The coexistence of nephrotic syndrome and renal vein thrombosis has been of medical interest since Rayer’s description in 1840. Renal vein thrombosis has been underdiagnosed because of its variable clinical and radiological findings but it becomes a more frequently recognizable clinical entity since diagnosis can be easily established by modern angiographic techniques.

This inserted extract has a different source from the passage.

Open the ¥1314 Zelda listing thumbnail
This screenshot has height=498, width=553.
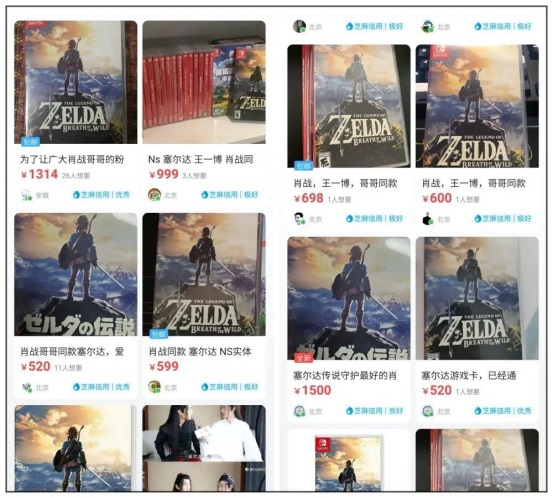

Generally it has been believed that renal vein thrombosis may cause nephrotic syndrome. But recent articles strongly suggest that renal vein thrombosis is a complication of the nephrotic syndrome rather than a cause. We report three cases of nephrotic syndrome associated with renal vein thrombosis.

INTRODUCTION

Since the association of nephrotic syndrome and renal vein thrombosis was first described by Rayer in 1840¹⁾, several reviews of this association have been published^2–6). With the developement of more advanced radiographic techniques, selective catheterization and more understanding on renal vein thrombosis in nephrotic syndrome, the diagnosis or renal vein thrombosis and studies of its cause and effect have been made with increasing frequency^7–13).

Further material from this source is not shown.